Work request: Track down every line below that holds "computer" and copy it.

Given data Start Marker

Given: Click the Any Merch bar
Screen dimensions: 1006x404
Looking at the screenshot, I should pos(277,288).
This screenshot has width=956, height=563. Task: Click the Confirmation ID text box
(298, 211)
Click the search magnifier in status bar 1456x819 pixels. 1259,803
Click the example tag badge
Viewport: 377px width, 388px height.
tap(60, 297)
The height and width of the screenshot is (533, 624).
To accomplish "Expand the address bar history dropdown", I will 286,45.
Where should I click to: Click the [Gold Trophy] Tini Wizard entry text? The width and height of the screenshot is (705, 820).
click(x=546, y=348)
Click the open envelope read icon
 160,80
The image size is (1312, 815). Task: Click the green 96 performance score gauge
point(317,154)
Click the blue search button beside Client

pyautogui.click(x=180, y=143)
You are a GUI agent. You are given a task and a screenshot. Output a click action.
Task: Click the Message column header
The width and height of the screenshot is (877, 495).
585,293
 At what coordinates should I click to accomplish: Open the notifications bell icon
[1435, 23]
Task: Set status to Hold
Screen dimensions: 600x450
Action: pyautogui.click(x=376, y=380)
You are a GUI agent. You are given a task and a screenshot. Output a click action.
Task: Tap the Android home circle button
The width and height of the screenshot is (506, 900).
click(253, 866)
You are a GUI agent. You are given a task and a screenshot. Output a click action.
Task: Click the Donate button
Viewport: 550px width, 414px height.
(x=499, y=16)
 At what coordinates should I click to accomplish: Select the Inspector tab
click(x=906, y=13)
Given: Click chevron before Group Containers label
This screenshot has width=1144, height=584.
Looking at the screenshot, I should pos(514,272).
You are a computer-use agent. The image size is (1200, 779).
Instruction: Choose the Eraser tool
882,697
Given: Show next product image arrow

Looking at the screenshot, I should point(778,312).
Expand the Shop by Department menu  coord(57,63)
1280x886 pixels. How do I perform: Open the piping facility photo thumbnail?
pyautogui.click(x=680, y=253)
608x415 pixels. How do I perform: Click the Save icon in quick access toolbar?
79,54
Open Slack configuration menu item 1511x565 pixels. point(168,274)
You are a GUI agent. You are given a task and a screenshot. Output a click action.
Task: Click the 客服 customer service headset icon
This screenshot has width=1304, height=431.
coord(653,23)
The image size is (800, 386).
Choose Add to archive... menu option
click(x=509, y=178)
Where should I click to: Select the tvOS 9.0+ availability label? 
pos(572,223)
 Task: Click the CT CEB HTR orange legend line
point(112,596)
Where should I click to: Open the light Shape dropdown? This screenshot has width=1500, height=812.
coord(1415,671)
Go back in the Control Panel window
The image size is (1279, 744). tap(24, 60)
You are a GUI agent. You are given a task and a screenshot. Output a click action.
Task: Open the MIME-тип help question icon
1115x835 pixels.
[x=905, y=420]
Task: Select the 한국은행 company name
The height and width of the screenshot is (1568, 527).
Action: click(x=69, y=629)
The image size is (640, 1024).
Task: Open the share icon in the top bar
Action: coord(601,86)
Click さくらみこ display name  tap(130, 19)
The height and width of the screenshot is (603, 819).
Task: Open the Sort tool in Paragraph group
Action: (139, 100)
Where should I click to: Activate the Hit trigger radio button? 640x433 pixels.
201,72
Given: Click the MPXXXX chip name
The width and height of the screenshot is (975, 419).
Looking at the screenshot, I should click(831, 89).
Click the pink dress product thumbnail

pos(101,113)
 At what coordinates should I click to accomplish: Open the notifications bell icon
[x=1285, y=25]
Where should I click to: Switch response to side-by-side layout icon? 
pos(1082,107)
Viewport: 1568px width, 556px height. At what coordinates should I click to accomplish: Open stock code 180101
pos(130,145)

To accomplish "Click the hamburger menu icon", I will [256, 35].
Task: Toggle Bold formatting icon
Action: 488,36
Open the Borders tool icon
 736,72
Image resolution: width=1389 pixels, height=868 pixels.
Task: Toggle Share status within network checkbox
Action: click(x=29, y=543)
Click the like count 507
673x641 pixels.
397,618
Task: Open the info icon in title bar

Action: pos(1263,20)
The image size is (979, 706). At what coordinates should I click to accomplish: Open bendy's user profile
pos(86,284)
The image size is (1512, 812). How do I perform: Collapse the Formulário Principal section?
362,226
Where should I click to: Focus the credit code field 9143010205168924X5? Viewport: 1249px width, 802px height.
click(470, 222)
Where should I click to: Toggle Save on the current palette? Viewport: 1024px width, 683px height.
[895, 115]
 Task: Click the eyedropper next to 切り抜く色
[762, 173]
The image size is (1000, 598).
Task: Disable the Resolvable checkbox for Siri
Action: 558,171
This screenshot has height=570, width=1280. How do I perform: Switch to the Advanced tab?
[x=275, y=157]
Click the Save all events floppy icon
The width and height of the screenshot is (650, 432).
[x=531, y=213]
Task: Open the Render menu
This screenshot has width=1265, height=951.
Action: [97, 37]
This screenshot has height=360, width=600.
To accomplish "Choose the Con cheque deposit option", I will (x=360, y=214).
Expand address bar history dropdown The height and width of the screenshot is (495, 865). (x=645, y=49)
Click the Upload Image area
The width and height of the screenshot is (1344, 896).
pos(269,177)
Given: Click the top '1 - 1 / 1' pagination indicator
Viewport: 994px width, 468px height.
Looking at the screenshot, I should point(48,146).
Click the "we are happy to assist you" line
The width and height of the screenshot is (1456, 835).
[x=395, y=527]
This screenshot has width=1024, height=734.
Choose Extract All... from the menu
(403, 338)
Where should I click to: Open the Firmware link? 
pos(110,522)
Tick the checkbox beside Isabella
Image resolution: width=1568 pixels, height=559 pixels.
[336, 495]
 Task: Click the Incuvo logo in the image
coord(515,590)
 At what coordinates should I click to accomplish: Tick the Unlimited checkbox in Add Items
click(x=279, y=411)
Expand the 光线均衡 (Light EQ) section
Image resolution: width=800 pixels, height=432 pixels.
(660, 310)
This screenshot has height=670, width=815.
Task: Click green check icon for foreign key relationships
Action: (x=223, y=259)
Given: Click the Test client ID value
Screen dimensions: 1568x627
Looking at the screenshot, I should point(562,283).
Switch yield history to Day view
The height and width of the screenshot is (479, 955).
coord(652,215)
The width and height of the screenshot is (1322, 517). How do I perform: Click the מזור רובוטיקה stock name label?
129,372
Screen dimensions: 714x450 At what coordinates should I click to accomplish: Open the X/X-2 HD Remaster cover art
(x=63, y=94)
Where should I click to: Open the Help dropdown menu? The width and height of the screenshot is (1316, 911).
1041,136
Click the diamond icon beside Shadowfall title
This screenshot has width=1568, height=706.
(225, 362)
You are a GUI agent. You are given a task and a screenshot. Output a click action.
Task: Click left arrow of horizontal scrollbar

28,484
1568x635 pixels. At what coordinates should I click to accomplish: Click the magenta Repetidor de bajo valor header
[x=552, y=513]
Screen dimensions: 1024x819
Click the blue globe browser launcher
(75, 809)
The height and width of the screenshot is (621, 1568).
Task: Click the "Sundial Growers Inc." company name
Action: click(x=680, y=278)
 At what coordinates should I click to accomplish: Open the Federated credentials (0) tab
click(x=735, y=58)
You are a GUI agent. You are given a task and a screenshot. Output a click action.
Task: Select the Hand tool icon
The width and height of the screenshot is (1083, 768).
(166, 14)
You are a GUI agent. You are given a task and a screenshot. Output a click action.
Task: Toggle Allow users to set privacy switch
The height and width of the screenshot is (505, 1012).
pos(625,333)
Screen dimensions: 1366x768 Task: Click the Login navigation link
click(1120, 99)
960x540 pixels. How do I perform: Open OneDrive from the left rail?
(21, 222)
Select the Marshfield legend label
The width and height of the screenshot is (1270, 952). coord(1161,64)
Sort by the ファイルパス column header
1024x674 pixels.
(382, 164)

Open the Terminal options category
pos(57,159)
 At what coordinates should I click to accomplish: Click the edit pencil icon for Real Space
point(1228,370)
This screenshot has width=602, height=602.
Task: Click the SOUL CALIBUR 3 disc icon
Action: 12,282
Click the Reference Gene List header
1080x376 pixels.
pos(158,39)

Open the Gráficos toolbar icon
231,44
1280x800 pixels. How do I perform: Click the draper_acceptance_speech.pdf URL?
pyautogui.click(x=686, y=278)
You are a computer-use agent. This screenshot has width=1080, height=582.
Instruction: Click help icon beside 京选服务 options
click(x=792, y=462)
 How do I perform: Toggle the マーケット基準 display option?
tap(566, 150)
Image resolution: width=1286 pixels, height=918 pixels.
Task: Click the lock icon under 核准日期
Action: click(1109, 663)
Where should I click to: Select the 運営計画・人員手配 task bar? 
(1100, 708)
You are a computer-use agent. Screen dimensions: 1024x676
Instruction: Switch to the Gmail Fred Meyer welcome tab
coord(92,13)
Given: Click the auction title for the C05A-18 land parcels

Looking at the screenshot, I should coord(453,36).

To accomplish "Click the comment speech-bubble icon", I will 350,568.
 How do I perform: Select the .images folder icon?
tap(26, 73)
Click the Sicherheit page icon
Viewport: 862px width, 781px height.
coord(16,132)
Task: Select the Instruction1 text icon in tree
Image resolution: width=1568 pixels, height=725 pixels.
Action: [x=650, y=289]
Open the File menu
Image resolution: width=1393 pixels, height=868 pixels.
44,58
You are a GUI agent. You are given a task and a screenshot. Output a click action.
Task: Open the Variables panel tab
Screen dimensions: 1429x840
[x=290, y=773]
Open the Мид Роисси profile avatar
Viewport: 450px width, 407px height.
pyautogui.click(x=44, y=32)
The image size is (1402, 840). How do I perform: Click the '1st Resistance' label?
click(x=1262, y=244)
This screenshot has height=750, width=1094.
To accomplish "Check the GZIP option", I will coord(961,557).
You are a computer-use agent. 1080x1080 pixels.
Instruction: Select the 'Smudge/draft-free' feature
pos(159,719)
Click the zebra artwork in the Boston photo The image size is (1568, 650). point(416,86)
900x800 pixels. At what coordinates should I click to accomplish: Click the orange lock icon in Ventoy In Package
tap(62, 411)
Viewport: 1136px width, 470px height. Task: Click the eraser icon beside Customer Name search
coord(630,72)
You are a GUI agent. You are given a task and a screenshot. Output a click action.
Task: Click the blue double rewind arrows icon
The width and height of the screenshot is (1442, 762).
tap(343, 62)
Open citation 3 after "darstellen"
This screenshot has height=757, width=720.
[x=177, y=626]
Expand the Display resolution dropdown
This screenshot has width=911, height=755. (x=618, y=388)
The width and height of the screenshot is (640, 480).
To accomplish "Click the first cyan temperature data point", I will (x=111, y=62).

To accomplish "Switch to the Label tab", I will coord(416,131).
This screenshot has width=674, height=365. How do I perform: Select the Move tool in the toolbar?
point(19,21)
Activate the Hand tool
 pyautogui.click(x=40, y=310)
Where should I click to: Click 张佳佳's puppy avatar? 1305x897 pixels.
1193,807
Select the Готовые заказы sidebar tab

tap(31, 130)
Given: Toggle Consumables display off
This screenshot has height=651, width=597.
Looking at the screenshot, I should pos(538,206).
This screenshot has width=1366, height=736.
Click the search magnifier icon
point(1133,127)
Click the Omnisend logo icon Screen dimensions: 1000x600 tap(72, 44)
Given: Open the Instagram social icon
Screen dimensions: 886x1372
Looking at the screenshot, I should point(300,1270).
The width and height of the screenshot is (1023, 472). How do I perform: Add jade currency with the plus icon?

Given data End Marker

Reply to the exercise:
You are a computer-use agent. The image size is (1200, 779).
You are a computer-use agent. This screenshot has width=1080, height=582.
You are a computer-use agent. Screen dimensions: 1024x676
You are a computer-use agent. 1080x1080 pixels.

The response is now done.